Konferenz: Photonische Netze - 21. ITG-Fachtagung
24.11.2020 - 25.11.2020 in online

Tagungsband: ITG-Fb. 294: Photonische Netze

Seiten: 5Sprache: EnglischTyp: PDF

Autoren:
Misra, Arijit; Schneider, Thomas (THz Photonics Group, Technische Universität Braunschweig, Braunschweig, Germany)
Hosseini, Reza; Dev, Sourav; Jamshidi, Kambiz (Integrated Photonic Devices Lab, Technische Universität Dresden, Dresden, Germany)

Inhalt:
Today, 100 Gbit/s Ethernet is already in use for high-performance computing and in datacenters. However, due to the growing demand, it has to be scaled to 400 Gbit/s, 1 Tbit/s and even beyond. Because of the required energy-efficiency and the widely available bandwidth along with elasticity in network allocation within limited network resources, optics offers better solutions than electronics. Optical time domain multiplexing with optically sinc shaped Nyquist pulse sequences can reduce the signal bandwidth to the symbol rate without intersymbol interference. Due to the rectangular shape of the spectrum, no guard band is required and it provides a greater flexibility in networking with enhanced spectral efficiency. Most importantly, the generated pulses can be three to four times shorter than the inverse of the bandwidth of the used modulators.
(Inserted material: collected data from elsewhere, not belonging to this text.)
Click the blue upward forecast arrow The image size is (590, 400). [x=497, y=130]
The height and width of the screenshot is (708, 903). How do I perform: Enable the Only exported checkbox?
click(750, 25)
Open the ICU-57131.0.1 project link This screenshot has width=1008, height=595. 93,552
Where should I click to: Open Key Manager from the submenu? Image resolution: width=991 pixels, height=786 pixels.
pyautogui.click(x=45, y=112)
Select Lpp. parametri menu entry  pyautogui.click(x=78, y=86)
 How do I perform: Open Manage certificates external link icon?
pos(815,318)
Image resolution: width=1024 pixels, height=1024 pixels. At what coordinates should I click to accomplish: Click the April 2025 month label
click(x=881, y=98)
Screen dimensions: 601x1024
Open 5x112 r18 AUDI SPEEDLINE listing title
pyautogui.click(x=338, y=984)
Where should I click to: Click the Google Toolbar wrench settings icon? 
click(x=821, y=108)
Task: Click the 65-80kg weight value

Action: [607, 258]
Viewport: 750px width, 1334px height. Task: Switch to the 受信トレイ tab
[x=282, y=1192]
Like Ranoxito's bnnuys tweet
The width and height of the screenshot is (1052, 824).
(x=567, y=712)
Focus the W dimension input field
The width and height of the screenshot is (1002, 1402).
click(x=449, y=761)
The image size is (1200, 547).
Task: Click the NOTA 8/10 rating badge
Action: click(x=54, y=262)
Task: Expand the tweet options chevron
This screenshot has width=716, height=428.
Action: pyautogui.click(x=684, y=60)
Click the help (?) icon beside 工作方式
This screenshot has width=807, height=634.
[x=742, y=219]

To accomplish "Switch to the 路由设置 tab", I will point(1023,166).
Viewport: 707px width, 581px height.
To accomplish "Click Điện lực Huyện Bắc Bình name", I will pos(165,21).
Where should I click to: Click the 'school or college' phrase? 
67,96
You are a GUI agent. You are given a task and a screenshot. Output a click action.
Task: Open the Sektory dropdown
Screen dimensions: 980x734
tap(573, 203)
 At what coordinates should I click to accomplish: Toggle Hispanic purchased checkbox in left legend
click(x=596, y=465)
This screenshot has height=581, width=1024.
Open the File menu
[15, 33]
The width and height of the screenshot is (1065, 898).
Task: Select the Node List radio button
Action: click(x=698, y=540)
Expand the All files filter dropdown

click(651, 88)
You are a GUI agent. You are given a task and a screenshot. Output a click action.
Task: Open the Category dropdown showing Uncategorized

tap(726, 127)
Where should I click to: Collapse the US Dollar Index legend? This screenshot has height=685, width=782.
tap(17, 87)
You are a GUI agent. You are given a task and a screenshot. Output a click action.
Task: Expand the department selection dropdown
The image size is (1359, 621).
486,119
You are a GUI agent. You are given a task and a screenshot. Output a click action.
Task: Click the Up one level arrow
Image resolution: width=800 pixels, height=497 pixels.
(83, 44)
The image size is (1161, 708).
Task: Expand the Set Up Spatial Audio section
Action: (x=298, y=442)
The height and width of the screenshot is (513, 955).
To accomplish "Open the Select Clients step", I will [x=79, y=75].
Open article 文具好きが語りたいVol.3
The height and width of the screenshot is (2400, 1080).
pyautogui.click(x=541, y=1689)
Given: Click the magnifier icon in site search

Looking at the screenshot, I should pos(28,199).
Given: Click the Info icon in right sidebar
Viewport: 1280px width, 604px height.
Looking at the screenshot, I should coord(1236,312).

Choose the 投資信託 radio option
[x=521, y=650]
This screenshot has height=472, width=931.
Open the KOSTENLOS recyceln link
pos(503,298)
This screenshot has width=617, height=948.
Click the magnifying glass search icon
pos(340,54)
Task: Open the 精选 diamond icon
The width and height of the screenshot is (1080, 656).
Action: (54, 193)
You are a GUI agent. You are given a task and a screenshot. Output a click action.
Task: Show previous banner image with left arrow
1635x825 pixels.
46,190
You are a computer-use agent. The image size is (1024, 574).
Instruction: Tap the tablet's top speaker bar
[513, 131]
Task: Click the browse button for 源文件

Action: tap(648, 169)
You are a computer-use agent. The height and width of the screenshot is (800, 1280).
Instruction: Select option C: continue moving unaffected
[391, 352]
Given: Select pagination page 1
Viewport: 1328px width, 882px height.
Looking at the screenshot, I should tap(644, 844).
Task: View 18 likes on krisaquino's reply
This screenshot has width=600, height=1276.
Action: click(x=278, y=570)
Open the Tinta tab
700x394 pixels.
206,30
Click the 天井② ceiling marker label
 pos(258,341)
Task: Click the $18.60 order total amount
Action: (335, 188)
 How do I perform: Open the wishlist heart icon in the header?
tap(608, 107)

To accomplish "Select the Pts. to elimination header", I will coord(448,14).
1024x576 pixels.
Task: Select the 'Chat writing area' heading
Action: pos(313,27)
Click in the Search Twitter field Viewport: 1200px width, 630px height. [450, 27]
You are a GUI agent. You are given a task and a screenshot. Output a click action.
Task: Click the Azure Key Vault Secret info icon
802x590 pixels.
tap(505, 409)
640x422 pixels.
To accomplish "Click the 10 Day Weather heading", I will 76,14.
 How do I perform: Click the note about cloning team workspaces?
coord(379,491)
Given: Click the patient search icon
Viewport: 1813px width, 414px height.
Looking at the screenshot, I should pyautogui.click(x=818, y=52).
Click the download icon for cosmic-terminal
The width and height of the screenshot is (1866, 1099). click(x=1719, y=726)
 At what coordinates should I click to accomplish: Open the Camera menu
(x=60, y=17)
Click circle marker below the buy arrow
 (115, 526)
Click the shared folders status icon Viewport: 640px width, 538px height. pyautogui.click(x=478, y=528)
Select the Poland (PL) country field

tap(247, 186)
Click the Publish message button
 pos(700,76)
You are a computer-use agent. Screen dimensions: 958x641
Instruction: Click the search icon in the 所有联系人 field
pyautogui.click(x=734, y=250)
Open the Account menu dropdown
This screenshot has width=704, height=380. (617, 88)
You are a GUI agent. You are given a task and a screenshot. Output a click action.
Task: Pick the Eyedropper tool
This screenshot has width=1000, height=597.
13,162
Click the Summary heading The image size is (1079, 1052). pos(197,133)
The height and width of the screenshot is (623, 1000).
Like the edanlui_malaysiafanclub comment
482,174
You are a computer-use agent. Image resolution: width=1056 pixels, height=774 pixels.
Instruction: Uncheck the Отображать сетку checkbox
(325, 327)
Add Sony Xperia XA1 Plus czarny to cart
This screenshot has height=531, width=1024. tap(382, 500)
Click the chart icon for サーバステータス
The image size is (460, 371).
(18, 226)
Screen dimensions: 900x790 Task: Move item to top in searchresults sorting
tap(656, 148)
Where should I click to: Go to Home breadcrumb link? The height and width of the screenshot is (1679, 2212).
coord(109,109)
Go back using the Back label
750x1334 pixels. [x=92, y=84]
Thus, even with low bandwidth integrated silicon modulators, very short pulses can be generated. These short pulses can be used to transmit high data rate signals with a PAM-4 modulation, or other higher order formats. Additionally, it enables the possibility to generate Nyquist pulse sequences with flexible bandwidth and repetition rate, which is essential for elastic networks and many other applications. Moreover, these pulse sequences can be also used for signal processing, computing, analog/digital conversion etc. Recently various groups around the world have reported sinc pulse sequence generation using integrated silicon modulators. In this work we will review these attempts and will present sinc pulse sequence generation from an ultra-compact, slow-light silicon intensity modulator with an extinction ratio of more than 30 dB and VπL of 3 V-cm. The size of the used modulator is by far the smallest among the reported ones.